To give an ultimatum or not…

posted 3 months ago in Relationships
Post # 2
Member
8542 posts
Bumble Beekeeper

shotoniphonex :  Highly unrealistic and disorganized people get engaged and married all the time. That’s not an excuse. You do not have to meet each other’s parents in order to get engaged. If you both want to be married by the end of the year, that sounds like being engaged. Instead of an ultimatum, what if you just ask him: “So we both have agreed that we want to be married by the end of the year. Does that mean we’re engaged? Can we go buy a ring this weekend, I don’t need anything expensive.” His actions will tell you what you need to know.

Post # 3
Member
4299 posts
Honey bee
  • Wedding: July 2018

I don’t really see why you need to jump to an ultimatum, it sounds like marriage is something you both want soon.  Have you actually discussed the ins and outs of this?  Can you come up with a plan together to start saving money for a wedding? 

Do you live together?

Have you told your parents about him?  Why would meeting him stress them out? Why do you feel you are letting your sister down? 

Post # 5
Member
4299 posts
Honey bee
  • Wedding: July 2018

shotoniphonex :  Wait, in your OP you seem annoyed that he hasn’t planned a trip to your parents but you haven’t even told your parents that he exists! How is he supposed to plan a trip to see them?

Do you and your boyfriend live together? 

Are you not happy with the current timeline of getting engaged at some point this year?  I’m confused about what you actually want. 

Post # 6
Member
5797 posts
Bee Keeper

How is it your bfs fault that he hasn’t met your parents if you haven’t told them about him? Why are you parents feelings (of being stressed out) more important than your bfs feelings (nervous & stressed out)? 

Do you know how much money he has saved for a house? Do you have money saved for a house? Have you talked about the logistics? Like having a wedding and buying a house in the same year is very expensive, would you have a smaller wedding to afford the house? 

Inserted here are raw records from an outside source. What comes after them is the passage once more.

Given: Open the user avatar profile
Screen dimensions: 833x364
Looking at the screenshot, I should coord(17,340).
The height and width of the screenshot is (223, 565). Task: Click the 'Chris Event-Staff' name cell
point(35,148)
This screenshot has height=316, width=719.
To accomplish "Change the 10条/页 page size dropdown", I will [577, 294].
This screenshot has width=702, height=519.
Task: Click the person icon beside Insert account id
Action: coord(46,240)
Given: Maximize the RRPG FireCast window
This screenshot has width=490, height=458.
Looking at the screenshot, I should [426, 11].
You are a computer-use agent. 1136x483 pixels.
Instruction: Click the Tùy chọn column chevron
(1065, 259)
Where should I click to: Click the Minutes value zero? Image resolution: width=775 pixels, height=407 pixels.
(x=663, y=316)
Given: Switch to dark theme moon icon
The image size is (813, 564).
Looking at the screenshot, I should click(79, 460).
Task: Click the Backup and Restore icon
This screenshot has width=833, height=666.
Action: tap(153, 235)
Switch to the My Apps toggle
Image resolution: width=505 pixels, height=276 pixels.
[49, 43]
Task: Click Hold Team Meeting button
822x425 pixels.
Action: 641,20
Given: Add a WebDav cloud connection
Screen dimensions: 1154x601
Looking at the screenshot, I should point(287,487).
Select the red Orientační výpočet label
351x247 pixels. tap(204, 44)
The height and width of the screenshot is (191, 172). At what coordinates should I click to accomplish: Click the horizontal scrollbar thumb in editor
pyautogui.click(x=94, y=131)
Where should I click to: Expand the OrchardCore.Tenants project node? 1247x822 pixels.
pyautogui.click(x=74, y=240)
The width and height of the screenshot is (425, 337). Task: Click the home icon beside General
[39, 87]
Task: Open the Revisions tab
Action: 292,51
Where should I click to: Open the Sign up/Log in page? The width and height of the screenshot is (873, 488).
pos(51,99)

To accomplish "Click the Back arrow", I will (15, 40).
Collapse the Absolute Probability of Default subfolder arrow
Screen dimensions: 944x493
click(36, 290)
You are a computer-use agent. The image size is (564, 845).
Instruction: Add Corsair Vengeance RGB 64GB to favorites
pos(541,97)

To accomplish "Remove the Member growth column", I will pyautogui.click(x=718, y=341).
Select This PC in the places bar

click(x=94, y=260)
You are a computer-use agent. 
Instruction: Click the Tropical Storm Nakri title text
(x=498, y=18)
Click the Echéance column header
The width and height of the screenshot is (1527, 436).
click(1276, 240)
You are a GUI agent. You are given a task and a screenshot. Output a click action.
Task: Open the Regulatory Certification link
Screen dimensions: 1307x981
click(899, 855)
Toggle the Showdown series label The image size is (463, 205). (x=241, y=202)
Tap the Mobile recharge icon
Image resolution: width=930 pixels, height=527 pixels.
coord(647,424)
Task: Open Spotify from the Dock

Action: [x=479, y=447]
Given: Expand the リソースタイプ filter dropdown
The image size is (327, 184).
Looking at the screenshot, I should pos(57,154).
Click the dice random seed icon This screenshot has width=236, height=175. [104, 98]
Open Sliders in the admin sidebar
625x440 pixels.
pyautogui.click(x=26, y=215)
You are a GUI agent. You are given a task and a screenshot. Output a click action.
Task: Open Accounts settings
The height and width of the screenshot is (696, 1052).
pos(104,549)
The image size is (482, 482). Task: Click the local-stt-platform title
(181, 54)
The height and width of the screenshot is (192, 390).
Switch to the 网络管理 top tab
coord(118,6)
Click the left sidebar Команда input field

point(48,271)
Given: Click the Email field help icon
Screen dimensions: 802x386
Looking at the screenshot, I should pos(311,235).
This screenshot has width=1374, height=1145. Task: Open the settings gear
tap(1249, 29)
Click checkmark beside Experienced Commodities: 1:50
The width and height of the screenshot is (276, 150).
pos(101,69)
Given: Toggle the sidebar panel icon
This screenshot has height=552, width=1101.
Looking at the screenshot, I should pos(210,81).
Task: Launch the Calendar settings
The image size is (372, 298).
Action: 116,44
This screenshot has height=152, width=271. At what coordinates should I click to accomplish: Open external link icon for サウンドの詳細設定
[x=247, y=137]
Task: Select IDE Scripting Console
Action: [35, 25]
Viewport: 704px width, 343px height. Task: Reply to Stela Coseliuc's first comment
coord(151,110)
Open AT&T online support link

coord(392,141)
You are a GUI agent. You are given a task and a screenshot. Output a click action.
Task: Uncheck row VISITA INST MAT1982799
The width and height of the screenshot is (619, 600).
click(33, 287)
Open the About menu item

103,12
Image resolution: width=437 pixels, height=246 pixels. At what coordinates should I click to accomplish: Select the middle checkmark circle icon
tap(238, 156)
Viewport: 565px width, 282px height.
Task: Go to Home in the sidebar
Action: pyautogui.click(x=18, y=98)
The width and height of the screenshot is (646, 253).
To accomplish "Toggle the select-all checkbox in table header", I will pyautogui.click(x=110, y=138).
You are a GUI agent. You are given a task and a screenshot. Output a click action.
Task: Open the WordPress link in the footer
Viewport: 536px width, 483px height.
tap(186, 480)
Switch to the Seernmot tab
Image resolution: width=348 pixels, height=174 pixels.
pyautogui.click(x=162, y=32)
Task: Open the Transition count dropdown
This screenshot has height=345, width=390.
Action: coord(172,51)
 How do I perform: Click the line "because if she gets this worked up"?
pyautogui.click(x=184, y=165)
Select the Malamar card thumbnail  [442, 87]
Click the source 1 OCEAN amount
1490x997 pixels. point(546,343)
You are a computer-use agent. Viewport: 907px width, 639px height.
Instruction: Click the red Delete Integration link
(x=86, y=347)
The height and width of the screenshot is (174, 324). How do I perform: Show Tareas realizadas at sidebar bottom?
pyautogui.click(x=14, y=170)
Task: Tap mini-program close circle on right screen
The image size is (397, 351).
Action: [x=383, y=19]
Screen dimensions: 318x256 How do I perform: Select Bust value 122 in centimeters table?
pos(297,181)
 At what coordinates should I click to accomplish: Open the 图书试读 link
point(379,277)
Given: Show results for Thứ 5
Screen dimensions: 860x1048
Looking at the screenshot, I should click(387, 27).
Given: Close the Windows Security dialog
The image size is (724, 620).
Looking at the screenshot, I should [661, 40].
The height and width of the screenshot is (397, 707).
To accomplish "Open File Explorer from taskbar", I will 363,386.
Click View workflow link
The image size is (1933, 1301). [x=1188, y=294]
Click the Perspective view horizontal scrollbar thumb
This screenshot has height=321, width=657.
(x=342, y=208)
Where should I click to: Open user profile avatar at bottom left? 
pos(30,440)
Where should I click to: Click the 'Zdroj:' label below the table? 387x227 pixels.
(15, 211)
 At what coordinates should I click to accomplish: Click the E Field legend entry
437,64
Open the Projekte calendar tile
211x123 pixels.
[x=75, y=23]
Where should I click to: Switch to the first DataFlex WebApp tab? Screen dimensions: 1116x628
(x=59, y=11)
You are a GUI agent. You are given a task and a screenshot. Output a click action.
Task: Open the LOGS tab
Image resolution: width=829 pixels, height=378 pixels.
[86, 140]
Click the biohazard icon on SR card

I’m honestly not really sure what this post is about, or what kind of ultimatum you want to give.

Post # 9
Member
1115 posts
Bumble bee

Have you started saving for the house you want to purchase with your boyfriend? Have you clearly told him that before you can start planning a wedding (or get engaged) he has to meet your parents?  Your boyfriend may very well be disorganized and unrealistic but both of you will need to be involved in planning these events and from your OP it sounds like you are just sitting back frustrated instead of being an active participant in these decisions that impact your life.

Post # 10
Member
545 posts
Busy bee
  • Wedding: October 2018

Wait. Do you live with your parents? I don’t really understand your situation. But it sounds like you need to take control of your own life. Talk about what you want. Set timelines the two of you can agree on. Talk specifics. Make spreadsheets. Don’t worry about your parents feelings so much. They can handle it if you break up. 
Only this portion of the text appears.